Nonclassic 21-OHD: It is the most common form of CAH and can present at any age after birth. There is typically no genital abnormality in these females. Diagnosis may be made when evaluated for symptoms of excess androgens including early puberty or later in life in females for causes of infertility, menstrual abnormalities, hirsutism, obesity, cystic acne. Polycystic ovarian syndrome (PCOS) may also be seen as a secondary complication in these patients. Adult males may present with the signs of hyperandrogenism as described in the section earlier, but symptoms are often mild, and some patients may not present until being evaluated for infertility.

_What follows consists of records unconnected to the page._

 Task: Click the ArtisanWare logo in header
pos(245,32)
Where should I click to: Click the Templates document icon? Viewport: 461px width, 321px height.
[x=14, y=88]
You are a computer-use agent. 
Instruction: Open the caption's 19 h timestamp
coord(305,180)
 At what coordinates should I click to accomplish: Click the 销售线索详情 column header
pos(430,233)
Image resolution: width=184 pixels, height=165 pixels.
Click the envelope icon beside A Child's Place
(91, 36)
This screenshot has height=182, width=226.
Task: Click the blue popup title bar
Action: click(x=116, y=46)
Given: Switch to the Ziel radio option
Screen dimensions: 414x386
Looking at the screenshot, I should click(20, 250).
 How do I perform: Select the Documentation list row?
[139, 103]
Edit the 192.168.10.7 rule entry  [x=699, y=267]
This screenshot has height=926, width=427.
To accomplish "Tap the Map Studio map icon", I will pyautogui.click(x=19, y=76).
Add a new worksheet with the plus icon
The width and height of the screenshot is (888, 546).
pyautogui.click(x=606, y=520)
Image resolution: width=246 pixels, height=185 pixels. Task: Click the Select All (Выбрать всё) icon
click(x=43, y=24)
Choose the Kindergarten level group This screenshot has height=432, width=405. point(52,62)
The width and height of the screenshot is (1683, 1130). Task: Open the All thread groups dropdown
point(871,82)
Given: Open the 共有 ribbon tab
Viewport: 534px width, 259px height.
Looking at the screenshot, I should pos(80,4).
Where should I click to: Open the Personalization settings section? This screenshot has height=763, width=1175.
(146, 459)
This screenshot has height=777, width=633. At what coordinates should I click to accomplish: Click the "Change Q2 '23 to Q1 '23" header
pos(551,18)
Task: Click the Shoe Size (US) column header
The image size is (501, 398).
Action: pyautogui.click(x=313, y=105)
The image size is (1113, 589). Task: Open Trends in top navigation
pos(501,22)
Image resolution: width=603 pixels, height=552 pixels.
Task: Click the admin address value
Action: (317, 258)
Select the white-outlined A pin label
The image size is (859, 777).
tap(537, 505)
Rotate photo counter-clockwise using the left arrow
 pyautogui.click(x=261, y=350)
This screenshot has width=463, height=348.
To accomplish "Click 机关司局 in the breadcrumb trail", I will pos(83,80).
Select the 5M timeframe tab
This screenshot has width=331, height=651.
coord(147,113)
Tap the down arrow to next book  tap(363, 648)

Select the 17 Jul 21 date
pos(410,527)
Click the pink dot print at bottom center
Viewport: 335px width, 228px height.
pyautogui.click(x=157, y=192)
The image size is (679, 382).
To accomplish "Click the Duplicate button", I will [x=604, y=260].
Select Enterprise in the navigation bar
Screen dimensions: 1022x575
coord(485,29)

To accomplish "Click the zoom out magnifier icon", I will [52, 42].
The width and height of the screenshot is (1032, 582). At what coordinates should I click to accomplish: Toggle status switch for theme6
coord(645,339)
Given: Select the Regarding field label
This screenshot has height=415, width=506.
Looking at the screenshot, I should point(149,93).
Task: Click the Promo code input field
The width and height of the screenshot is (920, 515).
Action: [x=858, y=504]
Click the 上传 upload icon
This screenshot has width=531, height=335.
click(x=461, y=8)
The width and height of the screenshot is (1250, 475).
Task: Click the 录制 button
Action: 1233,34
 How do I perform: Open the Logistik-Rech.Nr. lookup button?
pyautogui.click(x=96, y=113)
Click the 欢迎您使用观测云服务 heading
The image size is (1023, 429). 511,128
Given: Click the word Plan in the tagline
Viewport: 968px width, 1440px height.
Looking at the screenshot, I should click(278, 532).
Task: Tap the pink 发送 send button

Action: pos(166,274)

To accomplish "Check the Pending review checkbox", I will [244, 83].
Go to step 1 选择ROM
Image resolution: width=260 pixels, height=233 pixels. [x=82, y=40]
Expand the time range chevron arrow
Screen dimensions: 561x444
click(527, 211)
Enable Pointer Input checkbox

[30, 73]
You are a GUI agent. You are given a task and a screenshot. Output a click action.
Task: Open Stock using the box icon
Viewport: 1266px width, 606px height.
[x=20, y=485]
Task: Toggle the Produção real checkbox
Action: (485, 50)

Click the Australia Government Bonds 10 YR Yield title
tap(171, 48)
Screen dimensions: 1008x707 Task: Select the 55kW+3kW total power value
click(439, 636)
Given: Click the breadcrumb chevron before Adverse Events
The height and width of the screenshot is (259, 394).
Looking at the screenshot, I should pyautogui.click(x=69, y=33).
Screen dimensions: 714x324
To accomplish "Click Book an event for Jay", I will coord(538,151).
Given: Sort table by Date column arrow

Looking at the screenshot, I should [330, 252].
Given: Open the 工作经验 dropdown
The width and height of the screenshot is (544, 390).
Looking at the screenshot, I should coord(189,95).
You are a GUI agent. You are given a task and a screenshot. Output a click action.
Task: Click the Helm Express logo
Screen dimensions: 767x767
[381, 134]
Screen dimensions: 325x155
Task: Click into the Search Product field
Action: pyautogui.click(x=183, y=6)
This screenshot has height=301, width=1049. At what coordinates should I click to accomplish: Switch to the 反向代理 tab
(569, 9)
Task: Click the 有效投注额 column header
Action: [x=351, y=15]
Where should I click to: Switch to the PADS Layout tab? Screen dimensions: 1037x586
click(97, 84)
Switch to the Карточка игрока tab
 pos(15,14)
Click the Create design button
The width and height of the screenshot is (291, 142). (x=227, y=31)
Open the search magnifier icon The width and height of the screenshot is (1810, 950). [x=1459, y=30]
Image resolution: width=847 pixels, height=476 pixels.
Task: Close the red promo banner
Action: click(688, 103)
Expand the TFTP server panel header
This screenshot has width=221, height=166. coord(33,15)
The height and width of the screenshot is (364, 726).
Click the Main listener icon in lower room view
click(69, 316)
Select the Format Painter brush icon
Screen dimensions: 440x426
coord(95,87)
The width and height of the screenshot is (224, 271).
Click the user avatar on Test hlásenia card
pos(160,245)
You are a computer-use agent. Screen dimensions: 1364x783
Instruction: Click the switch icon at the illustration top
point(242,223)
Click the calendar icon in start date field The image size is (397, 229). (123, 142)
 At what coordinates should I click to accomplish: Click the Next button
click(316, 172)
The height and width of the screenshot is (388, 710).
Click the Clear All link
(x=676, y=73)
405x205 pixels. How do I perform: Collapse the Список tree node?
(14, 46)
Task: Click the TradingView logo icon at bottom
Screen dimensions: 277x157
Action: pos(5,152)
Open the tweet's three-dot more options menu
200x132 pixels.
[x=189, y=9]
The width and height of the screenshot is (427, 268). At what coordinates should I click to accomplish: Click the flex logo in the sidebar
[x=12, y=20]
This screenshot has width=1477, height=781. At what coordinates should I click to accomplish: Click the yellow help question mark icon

Along with the clinical presentation of excess androgen as described earlier, the key feature of 11β-OHD is suppressed renin and hypertension. Despite failure of aldosterone production, overproduction of the precursor deoxycorticosterone (DOC), a less potent in vivo mineralocorticoid, causes salt retention and hypertension. Elevated blood pressure is usually not identified until later in childhood or in adolescence and is loosely correlated with the elevation in DOC. The degree of virilization does not strongly correlate to blood pressure, and fatal vascular accidents can occur in minimally virilized patients. Maintaining good blood pressure control is important since complications of long-standing uncontrolled hypertension, including left ventricular hypertrophy, retinal vein occlusion, and blindness have been reported in 11β-OHD patients. Potassium depletion develops concomitantly with sodium retention, but hypokalemia is variable. Renin production is suppressed secondary to mineralocorticoid-induced sodium retention and volume expansion. Aldosterone production is low secondary to low serum potassium and low plasma renin. Diagnosis is made by genetic testing (DNA analysis).